··· SUPPLIED ENTRIES ···
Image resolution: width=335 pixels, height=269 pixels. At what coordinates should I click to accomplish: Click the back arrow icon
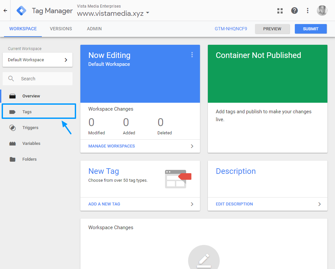(5, 11)
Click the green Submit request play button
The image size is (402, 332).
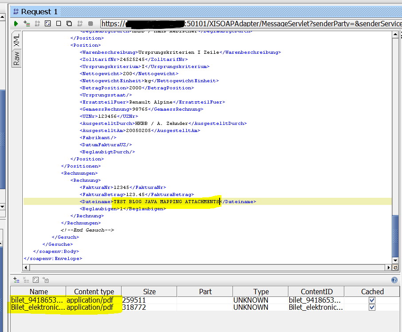coord(16,24)
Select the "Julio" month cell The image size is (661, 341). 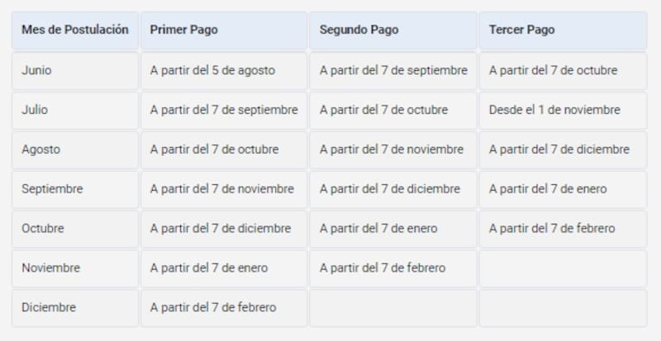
···
→ WHAT YOU ARE ASKED TO DO: For this exercise, return the data above exactly and leave every picture out.

→ TASK RESPONSE:
Image resolution: width=335 pixels, height=269 pixels. At what coordinates should I click to accomplish: Click the back arrow icon
(5, 11)
Click the green Submit request play button
The image size is (402, 332).
coord(16,24)
Select the "Julio" month cell The image size is (661, 341). 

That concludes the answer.